[Task item]
Pick up the news report below on Theresa May's Brussels dinner with Jean-Claude Juncker and continue it from its last sentence.

British Prime Minister Theresa May will travel to Brussels on Monday to meet with European Commission President Jean-Claude Juncker, ahead of a decisive EU summit this week, a Downing Street source told AFP Sunday.

May will be joined by her Brexit Minister David Davis for the dinner to discuss Thursday’s summit of EU leaders — where Britain’s departure from the block will be high on the agenda — the source said.

Broader European and geopolitical issues will also be on the table at the meeting, which will be attended by May’s Brexit adviser Olly Robbins and Juncker’s cabinet chief Martin Selmayr, an EU source told AFP.

While Downing Street insisted the meeting has been in the diary for weeks, the British premier’s arrival in Brussels brings with it a sense of urgency after last week’s disappointing Brexit talks.

The fifth round of discussions ended on Thursday with EU negotiator Michel Barnier, who is also expected at Monday’s dinner, warning the two sides were at an “extremely disturbing” deadlock over Britain’s Brexit bill.

[Recorded information]
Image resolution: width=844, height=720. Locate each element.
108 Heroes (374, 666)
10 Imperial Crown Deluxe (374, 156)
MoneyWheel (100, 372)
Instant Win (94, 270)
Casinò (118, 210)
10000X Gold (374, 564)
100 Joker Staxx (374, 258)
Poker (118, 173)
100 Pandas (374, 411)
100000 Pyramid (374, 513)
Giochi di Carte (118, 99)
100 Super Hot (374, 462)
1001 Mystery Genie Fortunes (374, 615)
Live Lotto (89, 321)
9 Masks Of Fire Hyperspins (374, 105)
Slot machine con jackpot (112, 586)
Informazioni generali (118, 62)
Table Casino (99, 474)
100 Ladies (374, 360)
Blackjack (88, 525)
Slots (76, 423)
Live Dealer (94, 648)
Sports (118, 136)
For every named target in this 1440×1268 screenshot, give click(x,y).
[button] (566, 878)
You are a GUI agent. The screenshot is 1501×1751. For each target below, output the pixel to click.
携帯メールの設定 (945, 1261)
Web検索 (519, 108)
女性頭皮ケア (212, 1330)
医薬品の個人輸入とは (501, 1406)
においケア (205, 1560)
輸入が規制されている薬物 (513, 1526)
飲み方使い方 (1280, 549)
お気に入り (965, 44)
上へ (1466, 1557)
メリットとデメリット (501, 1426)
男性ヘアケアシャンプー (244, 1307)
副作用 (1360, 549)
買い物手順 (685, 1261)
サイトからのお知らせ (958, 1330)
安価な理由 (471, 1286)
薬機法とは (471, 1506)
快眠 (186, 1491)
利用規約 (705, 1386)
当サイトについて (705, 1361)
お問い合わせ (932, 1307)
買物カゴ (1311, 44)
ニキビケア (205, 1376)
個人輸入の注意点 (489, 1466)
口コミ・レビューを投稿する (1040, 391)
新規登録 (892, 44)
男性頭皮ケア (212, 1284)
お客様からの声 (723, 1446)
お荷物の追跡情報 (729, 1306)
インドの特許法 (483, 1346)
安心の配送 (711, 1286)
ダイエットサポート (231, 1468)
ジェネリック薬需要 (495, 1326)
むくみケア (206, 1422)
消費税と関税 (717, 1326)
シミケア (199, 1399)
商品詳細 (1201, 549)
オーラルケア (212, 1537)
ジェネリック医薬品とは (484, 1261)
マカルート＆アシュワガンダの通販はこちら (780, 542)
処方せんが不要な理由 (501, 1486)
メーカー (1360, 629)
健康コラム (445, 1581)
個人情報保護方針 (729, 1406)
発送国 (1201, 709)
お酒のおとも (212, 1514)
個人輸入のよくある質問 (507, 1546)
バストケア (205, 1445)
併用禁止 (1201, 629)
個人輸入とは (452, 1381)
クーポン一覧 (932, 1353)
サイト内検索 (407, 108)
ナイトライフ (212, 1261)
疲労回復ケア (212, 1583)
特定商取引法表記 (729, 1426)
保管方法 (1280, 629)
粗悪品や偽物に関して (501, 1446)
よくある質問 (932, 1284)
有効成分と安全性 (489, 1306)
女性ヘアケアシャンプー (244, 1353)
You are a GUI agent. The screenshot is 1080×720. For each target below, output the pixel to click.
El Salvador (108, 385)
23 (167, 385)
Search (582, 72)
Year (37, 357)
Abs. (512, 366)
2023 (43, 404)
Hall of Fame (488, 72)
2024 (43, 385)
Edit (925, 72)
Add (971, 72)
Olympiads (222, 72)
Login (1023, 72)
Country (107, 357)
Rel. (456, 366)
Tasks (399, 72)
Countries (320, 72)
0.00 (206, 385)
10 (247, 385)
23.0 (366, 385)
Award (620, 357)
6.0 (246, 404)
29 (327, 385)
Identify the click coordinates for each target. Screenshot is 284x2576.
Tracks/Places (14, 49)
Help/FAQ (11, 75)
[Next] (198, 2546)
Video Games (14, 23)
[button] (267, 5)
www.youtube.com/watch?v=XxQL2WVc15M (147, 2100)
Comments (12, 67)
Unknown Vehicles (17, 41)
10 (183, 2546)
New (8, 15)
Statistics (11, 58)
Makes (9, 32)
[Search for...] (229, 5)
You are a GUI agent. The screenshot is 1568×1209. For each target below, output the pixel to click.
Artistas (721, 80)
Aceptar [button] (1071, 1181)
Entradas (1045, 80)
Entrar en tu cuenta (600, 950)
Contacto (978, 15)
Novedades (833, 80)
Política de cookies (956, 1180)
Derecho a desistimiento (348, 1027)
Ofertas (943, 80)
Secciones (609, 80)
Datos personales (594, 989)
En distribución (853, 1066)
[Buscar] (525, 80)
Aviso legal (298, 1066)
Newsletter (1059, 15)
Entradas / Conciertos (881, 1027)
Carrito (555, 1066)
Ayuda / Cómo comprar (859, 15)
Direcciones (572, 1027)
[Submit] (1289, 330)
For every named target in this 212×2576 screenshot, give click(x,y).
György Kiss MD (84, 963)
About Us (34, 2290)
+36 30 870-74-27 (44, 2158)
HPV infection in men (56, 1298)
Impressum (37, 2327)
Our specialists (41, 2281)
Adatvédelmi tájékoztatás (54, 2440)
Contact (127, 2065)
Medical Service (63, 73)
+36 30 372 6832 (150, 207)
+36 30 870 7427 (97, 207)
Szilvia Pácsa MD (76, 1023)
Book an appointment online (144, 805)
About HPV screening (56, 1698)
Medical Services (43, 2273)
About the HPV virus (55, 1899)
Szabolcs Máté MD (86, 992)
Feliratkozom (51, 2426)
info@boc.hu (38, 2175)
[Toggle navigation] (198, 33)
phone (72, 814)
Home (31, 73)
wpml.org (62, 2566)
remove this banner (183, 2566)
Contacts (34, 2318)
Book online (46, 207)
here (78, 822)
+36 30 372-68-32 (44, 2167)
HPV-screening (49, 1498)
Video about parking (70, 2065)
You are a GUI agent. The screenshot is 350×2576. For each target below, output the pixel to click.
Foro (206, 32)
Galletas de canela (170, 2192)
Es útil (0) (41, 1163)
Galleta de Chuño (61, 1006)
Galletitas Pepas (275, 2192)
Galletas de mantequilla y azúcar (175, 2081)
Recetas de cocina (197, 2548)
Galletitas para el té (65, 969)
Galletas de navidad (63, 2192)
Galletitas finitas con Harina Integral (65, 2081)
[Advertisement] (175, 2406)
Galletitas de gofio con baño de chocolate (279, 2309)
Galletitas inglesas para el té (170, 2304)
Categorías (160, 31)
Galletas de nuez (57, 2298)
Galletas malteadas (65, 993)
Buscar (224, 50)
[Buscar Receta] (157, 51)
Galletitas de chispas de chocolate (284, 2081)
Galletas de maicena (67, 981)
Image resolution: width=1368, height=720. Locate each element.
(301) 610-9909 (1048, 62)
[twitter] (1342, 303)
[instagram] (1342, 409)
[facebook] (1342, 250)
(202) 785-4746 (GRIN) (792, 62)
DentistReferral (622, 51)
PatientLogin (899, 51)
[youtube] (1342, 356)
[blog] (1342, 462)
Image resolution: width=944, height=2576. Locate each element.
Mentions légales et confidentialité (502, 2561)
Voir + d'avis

[Exercise response]
Brussels has insisted on reaching progress on its three priorities — the exit bill, citizens’ rights, and the border with Ireland — before moving on to talks of a future relationship with London.

The British government had hoped to have achieved sufficient progress in the negotiations by the upcoming summit in order to press on with discussions of a future partnership, but Barnier said last week he“cannot recommend” such a step forward.

The Europeans are therefore set to disappoint Britain at the summit by saying there has not been enough progress to move on to trade talks until December at the earliest, according to a draft statement obtained by AFP.

But the leaders of the 27 remaining EU countries are expected to extend an olive branch to May, by saying that Brussels should start internal preparations for talks on the future relationship with Britain.

The British prime minister will arrive in Brussels after a period of turbulence at home since losing her Conservative Party’s parliamentary majority in June after calling a snap election.

There have since been frequent reports of cabinet infighting over Brexit and, earlier this month, May fought off a plot by around 30 Conservative MPs to oust her from power.

With EU negotiations flagging, May last week told the British parliament that her government is setting money aside to prepare for Brexit — including for a no-deal scenario.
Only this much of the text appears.